When it comes to machining, the material that springs to mind is likely to be aluminum, steel, or plastic. We don’t necessarily think of glass as a material suitable for machining, at least not in the chuck-it-up-in-the-lathe sense. But glass is a material that needs to be shaped, too, and there are a bunch of different ways to accomplish that. Few, though, are as interesting as micromachining glass with laser-induced plasma bubbles. (Video, embedded below.)

The video below is from [Zachary Tong]. It runs a bit on the longish side, but we found it just chock full of information. The process, formally known as “laser-induced backside wet-etching,” uses a laser to blast away at a tank of copper sulfate. When a piece of glass is suspended on the surface of the solution and the laser is focused through the glass from the top, some interesting things happen.

The first pulse of the laser vaporizes the solution and decomposes the copper sulfate. Copper adsorbs onto the glass surface inside the protective vapor bubble, which lasts long enough for a second laser pulse to come along. That pulse heats up the adsorbed copper and the vapor in the original bubble, enough to melt a tiny bit of the glass. As the process is repeated, small features are slowly etched into the underside of the glass. [Zachary] demonstrates all this in the video, as well as what can go wrong when the settings are a bit off. There’s also some great high-speed footage of the process that’s worth the price of admission alone.

We doubt this process will be a mainstream method anytime soon, not least because it requires a 50-Watt Nd:YAG fiber laser. But it’s an interesting process that reminds us of [Zachary]’s other laser explorations, like using a laser and Kapton to make graphene supercapacitors.
● ● ● ● ● ● ●
• _Task requirements_: Write out the part of the text on micromachining glass that begins at the words "When it comes" and stops after "(Video, embedded below.)". The records have nothing to do with the text on micromachining glass.
● ● ● ● ● ● ●
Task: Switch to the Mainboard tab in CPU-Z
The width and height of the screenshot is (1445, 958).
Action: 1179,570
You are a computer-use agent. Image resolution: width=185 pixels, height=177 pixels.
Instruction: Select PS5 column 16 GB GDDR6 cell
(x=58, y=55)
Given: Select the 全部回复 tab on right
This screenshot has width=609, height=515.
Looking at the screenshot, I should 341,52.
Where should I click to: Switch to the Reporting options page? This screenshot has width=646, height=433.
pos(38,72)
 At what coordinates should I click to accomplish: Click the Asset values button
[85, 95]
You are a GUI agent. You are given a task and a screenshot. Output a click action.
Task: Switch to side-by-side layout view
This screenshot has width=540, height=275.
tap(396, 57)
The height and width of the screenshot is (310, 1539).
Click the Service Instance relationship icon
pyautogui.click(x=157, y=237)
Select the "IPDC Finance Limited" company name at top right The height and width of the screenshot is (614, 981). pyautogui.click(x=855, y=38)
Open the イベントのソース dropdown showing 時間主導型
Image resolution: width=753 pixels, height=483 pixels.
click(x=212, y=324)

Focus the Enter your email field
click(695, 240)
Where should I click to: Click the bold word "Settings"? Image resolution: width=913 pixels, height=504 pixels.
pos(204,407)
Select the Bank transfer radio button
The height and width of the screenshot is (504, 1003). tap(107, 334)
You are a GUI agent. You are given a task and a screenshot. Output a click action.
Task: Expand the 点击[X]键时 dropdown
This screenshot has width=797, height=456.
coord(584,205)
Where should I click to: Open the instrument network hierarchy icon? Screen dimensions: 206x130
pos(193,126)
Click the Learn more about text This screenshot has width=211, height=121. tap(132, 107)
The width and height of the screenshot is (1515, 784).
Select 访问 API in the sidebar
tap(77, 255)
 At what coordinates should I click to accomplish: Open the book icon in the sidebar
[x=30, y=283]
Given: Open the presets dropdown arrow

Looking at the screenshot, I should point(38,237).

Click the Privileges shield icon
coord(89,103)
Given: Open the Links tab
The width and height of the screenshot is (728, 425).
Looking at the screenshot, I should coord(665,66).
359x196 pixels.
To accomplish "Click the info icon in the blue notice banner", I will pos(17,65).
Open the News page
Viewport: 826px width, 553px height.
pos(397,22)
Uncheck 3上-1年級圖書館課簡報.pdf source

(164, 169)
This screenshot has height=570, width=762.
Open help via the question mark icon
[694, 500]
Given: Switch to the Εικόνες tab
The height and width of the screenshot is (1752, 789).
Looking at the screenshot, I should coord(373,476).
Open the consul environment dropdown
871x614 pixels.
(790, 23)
● ● ● ● ● ● ●
• _Result for this task_:
When it comes to machining, the material that springs to mind is likely to be aluminum, steel, or plastic. We don’t necessarily think of glass as a material suitable for machining, at least not in the chuck-it-up-in-the-lathe sense. But glass is a material that needs to be shaped, too, and there are a bunch of different ways to accomplish that. Few, though, are as interesting as micromachining glass with laser-induced plasma bubbles. (Video, embedded below.)